* TASK ITEM: Whenever a line in the records below contains "Facebook", pick it out.

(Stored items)
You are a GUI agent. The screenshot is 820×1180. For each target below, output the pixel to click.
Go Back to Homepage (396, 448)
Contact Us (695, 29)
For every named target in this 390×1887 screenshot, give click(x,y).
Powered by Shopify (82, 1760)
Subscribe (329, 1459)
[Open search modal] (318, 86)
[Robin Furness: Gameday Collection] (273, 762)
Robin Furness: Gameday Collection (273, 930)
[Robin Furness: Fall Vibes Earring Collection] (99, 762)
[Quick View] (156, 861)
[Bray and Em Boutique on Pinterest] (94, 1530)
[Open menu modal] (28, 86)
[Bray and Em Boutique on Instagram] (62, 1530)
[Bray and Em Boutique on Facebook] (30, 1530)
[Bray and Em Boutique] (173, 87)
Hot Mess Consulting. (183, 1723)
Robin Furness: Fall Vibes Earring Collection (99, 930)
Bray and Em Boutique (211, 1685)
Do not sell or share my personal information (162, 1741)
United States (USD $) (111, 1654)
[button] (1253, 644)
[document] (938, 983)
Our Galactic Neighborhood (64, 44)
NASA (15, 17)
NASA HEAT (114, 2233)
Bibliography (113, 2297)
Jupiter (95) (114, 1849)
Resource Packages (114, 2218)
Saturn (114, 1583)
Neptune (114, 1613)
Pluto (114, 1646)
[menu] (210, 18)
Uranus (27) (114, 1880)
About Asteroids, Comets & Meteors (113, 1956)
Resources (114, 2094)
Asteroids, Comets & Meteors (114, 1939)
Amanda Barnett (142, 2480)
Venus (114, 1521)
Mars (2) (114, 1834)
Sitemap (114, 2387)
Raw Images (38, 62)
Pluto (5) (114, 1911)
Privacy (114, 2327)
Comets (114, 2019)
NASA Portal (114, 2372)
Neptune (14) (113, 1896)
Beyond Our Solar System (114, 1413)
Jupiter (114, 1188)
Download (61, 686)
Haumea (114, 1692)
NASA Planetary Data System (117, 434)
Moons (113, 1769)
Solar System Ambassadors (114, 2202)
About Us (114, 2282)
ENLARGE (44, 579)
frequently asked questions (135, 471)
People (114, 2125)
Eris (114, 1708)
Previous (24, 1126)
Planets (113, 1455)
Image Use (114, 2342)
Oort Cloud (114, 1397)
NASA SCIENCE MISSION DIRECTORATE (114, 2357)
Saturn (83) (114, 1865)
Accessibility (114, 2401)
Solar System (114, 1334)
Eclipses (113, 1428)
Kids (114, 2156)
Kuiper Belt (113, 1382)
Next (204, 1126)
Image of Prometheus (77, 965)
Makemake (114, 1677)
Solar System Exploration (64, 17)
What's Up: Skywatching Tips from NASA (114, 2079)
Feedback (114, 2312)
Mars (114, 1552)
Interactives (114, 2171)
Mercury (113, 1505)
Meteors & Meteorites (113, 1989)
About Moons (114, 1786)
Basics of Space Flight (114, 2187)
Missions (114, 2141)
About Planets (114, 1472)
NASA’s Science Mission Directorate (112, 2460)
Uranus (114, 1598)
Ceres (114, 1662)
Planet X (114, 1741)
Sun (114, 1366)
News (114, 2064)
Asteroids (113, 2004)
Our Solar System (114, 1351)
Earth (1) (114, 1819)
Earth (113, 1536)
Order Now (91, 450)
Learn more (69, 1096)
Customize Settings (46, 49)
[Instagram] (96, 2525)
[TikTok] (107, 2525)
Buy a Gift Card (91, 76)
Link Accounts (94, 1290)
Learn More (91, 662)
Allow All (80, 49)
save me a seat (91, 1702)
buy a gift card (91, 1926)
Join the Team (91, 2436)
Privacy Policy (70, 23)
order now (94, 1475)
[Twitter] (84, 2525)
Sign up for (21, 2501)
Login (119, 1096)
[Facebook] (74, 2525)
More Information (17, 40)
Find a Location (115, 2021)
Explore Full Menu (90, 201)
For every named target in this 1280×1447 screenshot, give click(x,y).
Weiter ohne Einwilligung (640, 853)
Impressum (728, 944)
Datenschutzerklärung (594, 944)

* ANSWER SECTION:
[Bray and Em Boutique on Facebook] (30, 1530)
[Facebook] (74, 2525)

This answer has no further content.